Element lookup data
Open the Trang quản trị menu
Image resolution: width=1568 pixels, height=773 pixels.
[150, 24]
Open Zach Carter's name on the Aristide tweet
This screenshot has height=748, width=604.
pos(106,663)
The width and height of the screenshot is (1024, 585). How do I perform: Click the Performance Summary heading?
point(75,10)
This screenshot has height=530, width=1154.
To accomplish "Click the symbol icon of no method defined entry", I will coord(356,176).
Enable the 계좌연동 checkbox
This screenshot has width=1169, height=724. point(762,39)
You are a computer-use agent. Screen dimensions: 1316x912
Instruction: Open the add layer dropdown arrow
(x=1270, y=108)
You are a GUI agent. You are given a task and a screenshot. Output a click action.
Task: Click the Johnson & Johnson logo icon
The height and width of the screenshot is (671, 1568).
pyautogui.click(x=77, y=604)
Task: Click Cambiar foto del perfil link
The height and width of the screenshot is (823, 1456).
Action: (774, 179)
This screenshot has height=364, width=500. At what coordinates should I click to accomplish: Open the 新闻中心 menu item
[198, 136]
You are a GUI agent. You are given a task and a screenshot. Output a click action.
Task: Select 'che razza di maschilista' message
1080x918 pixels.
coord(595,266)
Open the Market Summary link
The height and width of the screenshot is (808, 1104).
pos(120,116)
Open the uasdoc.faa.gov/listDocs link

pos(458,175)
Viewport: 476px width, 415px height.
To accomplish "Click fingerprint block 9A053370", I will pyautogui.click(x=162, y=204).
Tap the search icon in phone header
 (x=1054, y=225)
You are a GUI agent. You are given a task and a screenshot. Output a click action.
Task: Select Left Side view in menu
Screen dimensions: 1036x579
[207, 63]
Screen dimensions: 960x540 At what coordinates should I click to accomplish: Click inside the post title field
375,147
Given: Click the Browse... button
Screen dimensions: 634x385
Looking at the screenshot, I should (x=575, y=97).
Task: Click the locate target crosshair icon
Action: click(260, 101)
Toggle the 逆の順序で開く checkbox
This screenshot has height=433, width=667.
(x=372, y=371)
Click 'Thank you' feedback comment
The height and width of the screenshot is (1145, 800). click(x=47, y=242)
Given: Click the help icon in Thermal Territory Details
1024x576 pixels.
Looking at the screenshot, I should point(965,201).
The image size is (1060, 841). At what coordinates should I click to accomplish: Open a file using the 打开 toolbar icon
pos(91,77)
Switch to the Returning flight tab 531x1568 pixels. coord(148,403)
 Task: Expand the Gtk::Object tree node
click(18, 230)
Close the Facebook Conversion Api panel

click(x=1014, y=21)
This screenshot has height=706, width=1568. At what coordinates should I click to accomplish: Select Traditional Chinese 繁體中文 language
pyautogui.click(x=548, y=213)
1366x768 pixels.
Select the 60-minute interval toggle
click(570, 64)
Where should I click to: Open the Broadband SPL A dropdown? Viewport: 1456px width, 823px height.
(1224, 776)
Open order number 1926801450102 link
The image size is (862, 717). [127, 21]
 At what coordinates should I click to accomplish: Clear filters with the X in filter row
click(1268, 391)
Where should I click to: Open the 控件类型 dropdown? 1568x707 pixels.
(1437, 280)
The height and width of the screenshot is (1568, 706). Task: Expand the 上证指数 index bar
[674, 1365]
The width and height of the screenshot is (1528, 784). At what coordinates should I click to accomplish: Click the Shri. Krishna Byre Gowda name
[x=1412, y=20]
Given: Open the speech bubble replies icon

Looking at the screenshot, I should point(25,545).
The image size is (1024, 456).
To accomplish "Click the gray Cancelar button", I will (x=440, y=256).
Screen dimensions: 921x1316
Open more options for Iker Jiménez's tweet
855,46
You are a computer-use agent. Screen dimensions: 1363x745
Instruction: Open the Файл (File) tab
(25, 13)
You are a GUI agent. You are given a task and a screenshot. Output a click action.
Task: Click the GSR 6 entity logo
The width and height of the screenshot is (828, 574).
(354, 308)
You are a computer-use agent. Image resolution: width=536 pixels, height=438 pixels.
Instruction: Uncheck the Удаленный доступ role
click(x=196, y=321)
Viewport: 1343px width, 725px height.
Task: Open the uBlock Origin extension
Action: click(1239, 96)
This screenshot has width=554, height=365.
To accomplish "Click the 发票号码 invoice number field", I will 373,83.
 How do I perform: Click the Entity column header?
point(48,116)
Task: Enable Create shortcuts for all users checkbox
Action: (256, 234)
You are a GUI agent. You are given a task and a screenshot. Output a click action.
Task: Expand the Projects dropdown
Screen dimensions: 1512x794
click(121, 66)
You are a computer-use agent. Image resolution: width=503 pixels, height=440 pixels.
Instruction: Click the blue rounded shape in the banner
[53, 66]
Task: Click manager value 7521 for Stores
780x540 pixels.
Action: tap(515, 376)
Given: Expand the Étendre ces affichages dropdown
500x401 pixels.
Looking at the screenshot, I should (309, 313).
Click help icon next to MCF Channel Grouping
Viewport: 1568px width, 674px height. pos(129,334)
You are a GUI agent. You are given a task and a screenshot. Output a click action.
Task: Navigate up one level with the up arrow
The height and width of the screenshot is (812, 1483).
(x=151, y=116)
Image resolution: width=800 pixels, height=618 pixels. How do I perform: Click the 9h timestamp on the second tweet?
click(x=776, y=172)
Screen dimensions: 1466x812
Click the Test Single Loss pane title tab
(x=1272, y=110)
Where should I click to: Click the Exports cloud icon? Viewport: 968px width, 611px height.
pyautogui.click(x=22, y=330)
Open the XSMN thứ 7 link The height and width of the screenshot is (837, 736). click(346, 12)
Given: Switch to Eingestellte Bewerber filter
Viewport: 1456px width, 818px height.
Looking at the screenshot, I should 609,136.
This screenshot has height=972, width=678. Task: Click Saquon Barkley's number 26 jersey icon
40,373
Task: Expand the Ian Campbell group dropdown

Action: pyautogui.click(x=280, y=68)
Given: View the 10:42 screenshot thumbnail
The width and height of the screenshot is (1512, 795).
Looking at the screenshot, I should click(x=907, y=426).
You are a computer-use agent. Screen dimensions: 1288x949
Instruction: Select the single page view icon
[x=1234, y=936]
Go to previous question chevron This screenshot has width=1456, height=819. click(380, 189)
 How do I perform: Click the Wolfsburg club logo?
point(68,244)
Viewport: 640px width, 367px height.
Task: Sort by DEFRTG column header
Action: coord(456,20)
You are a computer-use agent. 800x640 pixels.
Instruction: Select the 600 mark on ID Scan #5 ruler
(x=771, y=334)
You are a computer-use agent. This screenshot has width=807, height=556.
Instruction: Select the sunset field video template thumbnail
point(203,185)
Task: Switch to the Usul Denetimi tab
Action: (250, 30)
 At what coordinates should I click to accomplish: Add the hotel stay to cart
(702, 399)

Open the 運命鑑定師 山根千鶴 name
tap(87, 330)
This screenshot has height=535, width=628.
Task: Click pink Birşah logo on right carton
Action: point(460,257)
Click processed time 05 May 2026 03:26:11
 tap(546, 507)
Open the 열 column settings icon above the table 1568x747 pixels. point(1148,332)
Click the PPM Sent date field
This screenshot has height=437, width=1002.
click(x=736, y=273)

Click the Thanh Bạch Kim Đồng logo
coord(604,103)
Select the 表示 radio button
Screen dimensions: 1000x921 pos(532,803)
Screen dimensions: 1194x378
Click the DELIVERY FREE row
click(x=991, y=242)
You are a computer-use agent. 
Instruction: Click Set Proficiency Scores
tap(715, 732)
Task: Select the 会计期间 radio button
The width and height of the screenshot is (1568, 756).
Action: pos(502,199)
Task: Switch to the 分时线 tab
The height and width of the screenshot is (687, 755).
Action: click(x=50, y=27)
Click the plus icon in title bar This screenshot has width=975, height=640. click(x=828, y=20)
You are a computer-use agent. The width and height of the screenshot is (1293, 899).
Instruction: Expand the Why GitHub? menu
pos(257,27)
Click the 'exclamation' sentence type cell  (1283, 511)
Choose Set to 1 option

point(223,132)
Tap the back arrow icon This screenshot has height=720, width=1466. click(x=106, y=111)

- [EXERCISE REQUIREMENTS]: Copy the lines of the data word for word, beginning with the line that contains "Open the 運命鑑定師 山根千鶴 name" and continuing through the end of the data.

- [WORKED ANSWER]:
Open the 運命鑑定師 山根千鶴 name
tap(87, 330)
This screenshot has height=535, width=628.
Task: Click pink Birşah logo on right carton
Action: point(460,257)
Click processed time 05 May 2026 03:26:11
 tap(546, 507)
Open the 열 column settings icon above the table 1568x747 pixels. point(1148,332)
Click the PPM Sent date field
This screenshot has height=437, width=1002.
click(x=736, y=273)

Click the Thanh Bạch Kim Đồng logo
coord(604,103)
Select the 表示 radio button
Screen dimensions: 1000x921 pos(532,803)
Screen dimensions: 1194x378
Click the DELIVERY FREE row
click(x=991, y=242)
You are a computer-use agent. 
Instruction: Click Set Proficiency Scores
tap(715, 732)
Task: Select the 会计期间 radio button
The width and height of the screenshot is (1568, 756).
Action: pos(502,199)
Task: Switch to the 分时线 tab
The height and width of the screenshot is (687, 755).
Action: click(x=50, y=27)
Click the plus icon in title bar This screenshot has width=975, height=640. click(x=828, y=20)
You are a computer-use agent. The width and height of the screenshot is (1293, 899).
Instruction: Expand the Why GitHub? menu
pos(257,27)
Click the 'exclamation' sentence type cell  (1283, 511)
Choose Set to 1 option

point(223,132)
Tap the back arrow icon This screenshot has height=720, width=1466. click(x=106, y=111)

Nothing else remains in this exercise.